As I travelled from Calgary to Ottawa and then back this week I read First Strike (This forum helped me remember the title of the book and I found it on Amazon)  I finished it on the plane.  The follow up book, Counterstrike, is not available on Amazon.  What happens in Counterstrike?  Thanks and Merry Christmas


----------



## TCBF (24 Dec 2005)

I read 'First Strike' years ago in Germany.  In fact, an American officer was the first person to talk to me about it.  I think I acquired 'Counterstroke' at one point, or at least ran into it, because I remember the difference in location.  First Strike was in the Rhine vallye close to CFB Baden-Sollingen, and the second book was further east, in northern Bavaria, if I recall.

At the time, the Rhine valley struck me as a much more realistic location  , but it was probably chosen for it's convenience to Baden and Lahr for 4CMBG 'Staff Rides' and the like.  Or, perhaps we were loathe to stage a book in our actual deployment areas, for obvious reasons.

I will look around for it.

Tom


----------



## BruceinAlberta (24 Dec 2005)

I'm that retired US officer.  I found the book because of this forum but could not find the sequel.  Just curious how the war ends


----------



## missing1 (24 Dec 2005)

> First Strike was in the Rhine vallye close to CFB Baden-Sollingen, and the second book was further west, in northern Bavaria, if I recall.



If it'll help, the start of the battle for Counter Stroke had the Cdns about 25 K NE of Schwandorf and the red force just North and East of same and advancing down SE of Neunburg To a line from Stamsried south to Strahfeld both of which are about 8 to 10 K south of Rotz.


----------



## TCBF (25 Dec 2005)

Yeaaaahhhh....  try feeding THAT into a search engine.

 ;D

So, fold the map back in, flip the book over, and give us the darn ISBN number, whydontcha?

Thanks.

Tom


----------



## a_majoor (25 Dec 2005)

The only edition of "Counterstroke" I ever saw or read was an internal publication, no ISBN or anything else.

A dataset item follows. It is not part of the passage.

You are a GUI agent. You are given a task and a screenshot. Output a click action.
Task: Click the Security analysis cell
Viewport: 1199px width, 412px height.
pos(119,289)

I don't think it was ever published in the outside world, but if it was it would be filed under "Science Fiction" now, since the Canadians were fighting with a "Corps 86" TO&E. Mind you, the 120mm "Jagdleopards" (or whatever they were called) were pretty cool, and I would take one of those over an MGS any day.


----------



## missing1 (25 Dec 2005)

> So, fold the map back in, flip the book over, and give us the darn ISBN number, whydontcha


Go back to the start of this conversation and you will find I gave the CF library Number as there wasn't an ISBN
Don't be so flippant,if you didn't want the map area don't read it, therefore no reason to comment on it. The info was submitted for those who know the area.


----------



## Gunner (25 Dec 2005)

> Mind you, the 120mm "Jagdleopards" (or whatever they were called) were pretty cool, and I would take one of those over an MGS any day.



Chimera's.  

Remember that Corps 86 was nothing more than a CLFCSC document and was not a blueprint to a revised and upgraded army.


----------



## Old Sweat (25 Dec 2005)

Gunner,

You are correct regardng Corps 86, but perhaps for not the reasons you may believe. In the period 1977-1980 the army attempted to resurrect the combat development process which was one of the first casualties of the integration process put in place by Hellyer in 1964. A number of branch studies were conducted, unfortunately without any guidance or limitations as to manpower and resources. These individual studies were then cobbled together into what became Corps 86. (I am over simplifying things here.) It was apparent from the gitgo that the chances of any of this being implemented were zero, however for what seemed like good reasons at the time, the organization was used for instructional purposes. It was a huge waste of time and resources that in my opinion could have been far better used in any number of ways.


----------



## The Bread Guy (25 Dec 2005)

From footnotes of part of "Crisis in Zefra"...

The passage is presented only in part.